> THE EXERCISE
Copy the rows below verbatim, every line unchanged.

> MATERIAL FOR THIS EXERCISE
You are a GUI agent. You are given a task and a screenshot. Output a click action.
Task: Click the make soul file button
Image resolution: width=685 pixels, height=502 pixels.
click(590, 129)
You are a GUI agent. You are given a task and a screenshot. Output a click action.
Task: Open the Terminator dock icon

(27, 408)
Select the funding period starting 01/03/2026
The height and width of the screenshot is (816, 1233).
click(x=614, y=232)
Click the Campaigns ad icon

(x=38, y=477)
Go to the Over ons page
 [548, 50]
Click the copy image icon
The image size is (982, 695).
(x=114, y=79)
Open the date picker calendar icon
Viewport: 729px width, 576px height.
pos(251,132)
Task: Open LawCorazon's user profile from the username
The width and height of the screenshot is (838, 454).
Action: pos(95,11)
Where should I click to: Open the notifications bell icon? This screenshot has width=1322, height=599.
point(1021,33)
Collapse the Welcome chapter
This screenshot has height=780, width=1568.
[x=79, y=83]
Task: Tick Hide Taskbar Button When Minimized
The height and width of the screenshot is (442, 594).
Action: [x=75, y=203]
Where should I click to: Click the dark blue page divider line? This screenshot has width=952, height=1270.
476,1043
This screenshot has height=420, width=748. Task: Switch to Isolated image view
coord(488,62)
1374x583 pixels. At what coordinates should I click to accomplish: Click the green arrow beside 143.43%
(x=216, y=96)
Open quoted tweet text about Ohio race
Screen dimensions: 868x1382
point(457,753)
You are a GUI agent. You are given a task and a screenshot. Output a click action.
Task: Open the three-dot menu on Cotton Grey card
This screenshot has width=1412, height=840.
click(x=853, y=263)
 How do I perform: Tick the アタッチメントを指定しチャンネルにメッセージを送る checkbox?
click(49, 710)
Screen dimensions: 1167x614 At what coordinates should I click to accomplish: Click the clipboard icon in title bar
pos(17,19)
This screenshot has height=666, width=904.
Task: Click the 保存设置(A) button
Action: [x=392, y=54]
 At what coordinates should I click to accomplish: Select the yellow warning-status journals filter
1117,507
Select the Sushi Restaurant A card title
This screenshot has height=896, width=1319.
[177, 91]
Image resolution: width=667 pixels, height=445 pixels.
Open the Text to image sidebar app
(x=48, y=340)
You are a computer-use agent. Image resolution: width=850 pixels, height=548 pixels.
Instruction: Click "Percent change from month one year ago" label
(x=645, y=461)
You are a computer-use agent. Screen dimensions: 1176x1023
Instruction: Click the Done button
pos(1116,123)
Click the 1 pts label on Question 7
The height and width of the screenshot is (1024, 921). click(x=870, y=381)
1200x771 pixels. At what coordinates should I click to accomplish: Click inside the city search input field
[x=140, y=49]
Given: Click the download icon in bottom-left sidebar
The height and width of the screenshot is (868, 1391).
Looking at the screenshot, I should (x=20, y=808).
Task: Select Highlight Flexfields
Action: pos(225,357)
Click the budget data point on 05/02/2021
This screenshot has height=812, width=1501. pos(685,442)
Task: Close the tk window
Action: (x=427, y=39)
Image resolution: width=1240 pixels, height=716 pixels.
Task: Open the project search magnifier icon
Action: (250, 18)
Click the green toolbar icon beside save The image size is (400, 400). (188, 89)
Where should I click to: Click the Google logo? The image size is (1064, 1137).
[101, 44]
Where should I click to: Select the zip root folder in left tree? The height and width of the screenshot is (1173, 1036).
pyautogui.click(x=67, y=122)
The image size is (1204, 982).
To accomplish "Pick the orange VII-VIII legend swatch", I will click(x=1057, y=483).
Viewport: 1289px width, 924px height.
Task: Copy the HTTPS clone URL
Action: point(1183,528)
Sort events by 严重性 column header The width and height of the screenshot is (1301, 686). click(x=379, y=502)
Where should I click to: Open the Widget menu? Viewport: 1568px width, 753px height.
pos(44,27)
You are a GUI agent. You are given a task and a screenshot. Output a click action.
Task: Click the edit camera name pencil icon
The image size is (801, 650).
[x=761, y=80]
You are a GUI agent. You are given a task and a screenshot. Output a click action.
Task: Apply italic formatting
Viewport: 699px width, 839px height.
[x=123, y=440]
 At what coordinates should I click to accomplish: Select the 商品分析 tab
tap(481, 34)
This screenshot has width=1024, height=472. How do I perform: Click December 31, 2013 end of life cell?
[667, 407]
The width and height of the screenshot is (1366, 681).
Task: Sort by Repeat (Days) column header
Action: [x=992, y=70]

> ANSWER TO THE PROBLEM
You are a GUI agent. You are given a task and a screenshot. Output a click action.
Task: Click the make soul file button
Image resolution: width=685 pixels, height=502 pixels.
click(590, 129)
You are a GUI agent. You are given a task and a screenshot. Output a click action.
Task: Open the Terminator dock icon

(27, 408)
Select the funding period starting 01/03/2026
The height and width of the screenshot is (816, 1233).
click(x=614, y=232)
Click the Campaigns ad icon

(x=38, y=477)
Go to the Over ons page
 [548, 50]
Click the copy image icon
The image size is (982, 695).
(x=114, y=79)
Open the date picker calendar icon
Viewport: 729px width, 576px height.
pos(251,132)
Task: Open LawCorazon's user profile from the username
The width and height of the screenshot is (838, 454).
Action: pos(95,11)
Where should I click to: Open the notifications bell icon? This screenshot has width=1322, height=599.
point(1021,33)
Collapse the Welcome chapter
This screenshot has height=780, width=1568.
[x=79, y=83]
Task: Tick Hide Taskbar Button When Minimized
The height and width of the screenshot is (442, 594).
Action: [x=75, y=203]
Where should I click to: Click the dark blue page divider line? This screenshot has width=952, height=1270.
476,1043
This screenshot has height=420, width=748. Task: Switch to Isolated image view
coord(488,62)
1374x583 pixels. At what coordinates should I click to accomplish: Click the green arrow beside 143.43%
(x=216, y=96)
Open quoted tweet text about Ohio race
Screen dimensions: 868x1382
point(457,753)
You are a GUI agent. You are given a task and a screenshot. Output a click action.
Task: Open the three-dot menu on Cotton Grey card
This screenshot has width=1412, height=840.
click(x=853, y=263)
 How do I perform: Tick the アタッチメントを指定しチャンネルにメッセージを送る checkbox?
click(49, 710)
Screen dimensions: 1167x614 At what coordinates should I click to accomplish: Click the clipboard icon in title bar
pos(17,19)
This screenshot has height=666, width=904.
Task: Click the 保存设置(A) button
Action: [x=392, y=54]
 At what coordinates should I click to accomplish: Select the yellow warning-status journals filter
1117,507
Select the Sushi Restaurant A card title
This screenshot has height=896, width=1319.
[177, 91]
Image resolution: width=667 pixels, height=445 pixels.
Open the Text to image sidebar app
(x=48, y=340)
You are a computer-use agent. Image resolution: width=850 pixels, height=548 pixels.
Instruction: Click "Percent change from month one year ago" label
(x=645, y=461)
You are a computer-use agent. Screen dimensions: 1176x1023
Instruction: Click the Done button
pos(1116,123)
Click the 1 pts label on Question 7
The height and width of the screenshot is (1024, 921). click(x=870, y=381)
1200x771 pixels. At what coordinates should I click to accomplish: Click inside the city search input field
[x=140, y=49]
Given: Click the download icon in bottom-left sidebar
The height and width of the screenshot is (868, 1391).
Looking at the screenshot, I should (x=20, y=808).
Task: Select Highlight Flexfields
Action: pos(225,357)
Click the budget data point on 05/02/2021
This screenshot has height=812, width=1501. pos(685,442)
Task: Close the tk window
Action: (x=427, y=39)
Image resolution: width=1240 pixels, height=716 pixels.
Task: Open the project search magnifier icon
Action: (250, 18)
Click the green toolbar icon beside save The image size is (400, 400). (188, 89)
Where should I click to: Click the Google logo? The image size is (1064, 1137).
[101, 44]
Where should I click to: Select the zip root folder in left tree? The height and width of the screenshot is (1173, 1036).
pyautogui.click(x=67, y=122)
The image size is (1204, 982).
To accomplish "Pick the orange VII-VIII legend swatch", I will click(x=1057, y=483).
Viewport: 1289px width, 924px height.
Task: Copy the HTTPS clone URL
Action: point(1183,528)
Sort events by 严重性 column header The width and height of the screenshot is (1301, 686). click(x=379, y=502)
Where should I click to: Open the Widget menu? Viewport: 1568px width, 753px height.
pos(44,27)
You are a GUI agent. You are given a task and a screenshot. Output a click action.
Task: Click the edit camera name pencil icon
The image size is (801, 650).
[x=761, y=80]
You are a GUI agent. You are given a task and a screenshot. Output a click action.
Task: Apply italic formatting
Viewport: 699px width, 839px height.
[x=123, y=440]
 At what coordinates should I click to accomplish: Select the 商品分析 tab
tap(481, 34)
This screenshot has width=1024, height=472. How do I perform: Click December 31, 2013 end of life cell?
[667, 407]
The width and height of the screenshot is (1366, 681).
Task: Sort by Repeat (Days) column header
Action: [x=992, y=70]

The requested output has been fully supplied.